Thoughts: Great servants, poor masters

On Monday, October 8, 2018, our Path to Freedom Center led a gathering in Ardmore (suburb of Philadelphia) to celebrate the gift of being human; and we invested time together in reflecting on how we are living our life and opportunities for change.

The event’s focus was on thoughts as a core foundation of Buddhist spirituality and meditation as a core component of understanding & training our minds: Are my thoughts my servants, or are they sometimes my master in which I get swept away into emotions and reacting based on the story I have created in my mind? …

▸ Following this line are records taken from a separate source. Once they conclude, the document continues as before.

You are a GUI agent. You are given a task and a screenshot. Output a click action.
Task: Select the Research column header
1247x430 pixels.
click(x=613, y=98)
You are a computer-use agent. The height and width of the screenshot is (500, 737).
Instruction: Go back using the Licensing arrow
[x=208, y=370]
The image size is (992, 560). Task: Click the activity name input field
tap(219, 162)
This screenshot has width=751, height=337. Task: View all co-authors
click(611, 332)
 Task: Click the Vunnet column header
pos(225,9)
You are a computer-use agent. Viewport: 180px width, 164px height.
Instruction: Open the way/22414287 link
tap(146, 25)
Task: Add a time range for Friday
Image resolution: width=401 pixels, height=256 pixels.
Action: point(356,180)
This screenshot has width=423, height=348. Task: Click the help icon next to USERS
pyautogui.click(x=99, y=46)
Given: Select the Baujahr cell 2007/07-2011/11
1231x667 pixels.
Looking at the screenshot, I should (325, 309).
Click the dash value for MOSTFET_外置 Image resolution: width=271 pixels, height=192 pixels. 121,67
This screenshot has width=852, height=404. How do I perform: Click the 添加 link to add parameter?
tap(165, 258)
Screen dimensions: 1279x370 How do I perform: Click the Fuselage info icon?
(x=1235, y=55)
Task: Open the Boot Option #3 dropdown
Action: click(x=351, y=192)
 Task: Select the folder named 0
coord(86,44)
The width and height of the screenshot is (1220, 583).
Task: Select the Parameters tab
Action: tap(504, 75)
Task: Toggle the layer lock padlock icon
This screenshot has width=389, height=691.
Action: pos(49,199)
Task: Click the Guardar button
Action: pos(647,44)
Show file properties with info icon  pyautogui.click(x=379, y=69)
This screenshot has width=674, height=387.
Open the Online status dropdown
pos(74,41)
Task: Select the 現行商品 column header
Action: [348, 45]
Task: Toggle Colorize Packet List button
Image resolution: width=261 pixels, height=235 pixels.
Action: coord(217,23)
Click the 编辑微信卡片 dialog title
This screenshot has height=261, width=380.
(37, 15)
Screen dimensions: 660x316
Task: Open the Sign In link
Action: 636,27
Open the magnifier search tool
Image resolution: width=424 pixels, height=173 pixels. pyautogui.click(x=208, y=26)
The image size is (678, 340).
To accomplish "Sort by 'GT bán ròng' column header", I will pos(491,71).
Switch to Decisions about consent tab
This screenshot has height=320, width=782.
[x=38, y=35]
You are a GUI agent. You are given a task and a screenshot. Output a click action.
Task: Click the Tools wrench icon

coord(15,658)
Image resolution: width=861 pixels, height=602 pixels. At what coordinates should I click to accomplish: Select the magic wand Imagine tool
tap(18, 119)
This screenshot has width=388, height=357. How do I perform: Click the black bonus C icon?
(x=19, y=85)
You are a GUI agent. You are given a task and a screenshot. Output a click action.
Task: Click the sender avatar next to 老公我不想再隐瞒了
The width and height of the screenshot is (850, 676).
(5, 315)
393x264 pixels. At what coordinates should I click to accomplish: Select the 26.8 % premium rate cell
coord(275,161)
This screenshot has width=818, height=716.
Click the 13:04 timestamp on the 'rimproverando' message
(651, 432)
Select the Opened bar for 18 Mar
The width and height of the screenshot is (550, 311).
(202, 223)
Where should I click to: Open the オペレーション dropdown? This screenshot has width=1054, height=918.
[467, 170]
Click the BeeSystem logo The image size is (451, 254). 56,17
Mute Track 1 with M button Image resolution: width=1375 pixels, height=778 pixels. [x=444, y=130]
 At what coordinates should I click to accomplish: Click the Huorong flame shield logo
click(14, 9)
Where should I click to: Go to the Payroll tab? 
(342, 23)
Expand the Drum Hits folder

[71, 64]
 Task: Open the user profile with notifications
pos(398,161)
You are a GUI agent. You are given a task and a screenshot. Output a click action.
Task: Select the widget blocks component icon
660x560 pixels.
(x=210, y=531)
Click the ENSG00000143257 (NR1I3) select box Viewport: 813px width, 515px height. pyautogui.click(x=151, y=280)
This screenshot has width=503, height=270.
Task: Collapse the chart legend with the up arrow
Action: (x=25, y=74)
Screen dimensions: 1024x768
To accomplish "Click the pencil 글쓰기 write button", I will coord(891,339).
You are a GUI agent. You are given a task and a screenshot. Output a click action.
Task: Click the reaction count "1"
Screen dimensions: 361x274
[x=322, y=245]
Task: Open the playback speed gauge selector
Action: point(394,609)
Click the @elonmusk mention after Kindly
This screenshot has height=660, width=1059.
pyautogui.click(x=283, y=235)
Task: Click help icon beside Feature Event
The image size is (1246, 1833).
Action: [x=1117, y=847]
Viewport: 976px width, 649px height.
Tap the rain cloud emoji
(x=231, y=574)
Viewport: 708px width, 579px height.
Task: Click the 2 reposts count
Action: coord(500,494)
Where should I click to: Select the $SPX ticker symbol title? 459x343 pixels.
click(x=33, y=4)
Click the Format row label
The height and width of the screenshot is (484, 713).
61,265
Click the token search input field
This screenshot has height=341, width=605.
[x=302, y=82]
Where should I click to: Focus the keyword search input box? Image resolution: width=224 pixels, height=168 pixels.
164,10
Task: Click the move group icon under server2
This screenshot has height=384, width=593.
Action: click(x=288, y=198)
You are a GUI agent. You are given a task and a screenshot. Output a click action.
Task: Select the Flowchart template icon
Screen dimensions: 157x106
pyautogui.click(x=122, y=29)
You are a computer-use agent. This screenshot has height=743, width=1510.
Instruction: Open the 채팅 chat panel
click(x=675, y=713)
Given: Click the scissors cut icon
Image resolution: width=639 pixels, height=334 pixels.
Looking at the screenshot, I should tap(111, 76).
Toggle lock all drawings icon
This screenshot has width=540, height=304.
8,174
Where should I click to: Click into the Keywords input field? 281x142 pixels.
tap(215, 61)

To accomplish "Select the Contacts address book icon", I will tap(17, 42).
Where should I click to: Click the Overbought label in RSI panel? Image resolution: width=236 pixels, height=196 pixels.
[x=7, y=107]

The human brain provides amazing faculties including the abilities to plan, solve a problem, imagine, ruminate, evaluate, judge, compare … you get the point. All these faculties are valuable and in many situations serve me well. Together we explored the opportunity to change my life by changing how I use my thinking, specifically:
1) Identity: Descartes wrote “I think therefore I am.” One way to express what the Buddhist path provides is “I am aware therefore I am.” My awareness is the knower of my thoughts. Simply put, identification with the knower of the thoughts is a very different place to respond than from identification with the thoughts (i.e., “This story is My story.”, “These views are MY views.”)
2) Compassion: I benefit from being aware of my thoughts from a position of curiosity and friendliness. From that inclination I am in a much better position to respond in giving myself the care that I need, in providing an understanding of why certain things are arising now, and bringing curiosity about “What can I learn from seeing what is actually happening now and my response to it?”
3) Concentration: Meditation is so central to this journey. It is a practice for cultivating concentration and mindfulness on the eightfold path. With a sustained daily meditation practice, many positive changes are cultivated including: (i) seeing more clearly: increased friendly awareness of what is happening now, and (2) identification with the knower: by watching my stream of experiences.
4) Cause and Effect: What I tend to think about repeatedly becomes patterns, tendencies in thoughts. We have built-in circuitry and a cultural bias to think about what might go wrong, what could be better, what is missing. By seeing more moments (see Concentration above) and having a healthy separation between the knower and what is being known (see Identity above), I can inject choice into what I think about. That is a part of the path to freedom …

1) Daily concentration practice: Why? Central practice to cultivating mental skills necessary for concentration, insight, and compassion.
2) Insight practice – labeling types of thoughts as they arise such as “planning”, “judging”, and “fantasizing.” Why? Allows for the knowing of the thought and seeing patterns in them without getting caught up in their content.
3) Walking meditation – Why? Walking meditation as the intentional focus on the sensations in the body during motion is a way to practice the distinction between knowing bodily experiences (e.g., the shifting of muscles to retain balance, the feel of the floor under my feet) and thoughts (e.g., “Wow, I must look silly walking in circles” or “It’s hard to retain my balance at this pace”).

Implement the above practices consistently/daily for a few weeks. Keep us posted on any challenges, customizations, what works well for you, and what you notice in how you are showing up in the world in relating to yourself and others.

1 thought on “Thoughts: Great servants, poor masters”

  1. Thank you Rob for the compassionate space you have created. I particularly enjoyed the “billboard” exercise and have been considering how, when and if I should share those billboard thoughts that I have been holding back.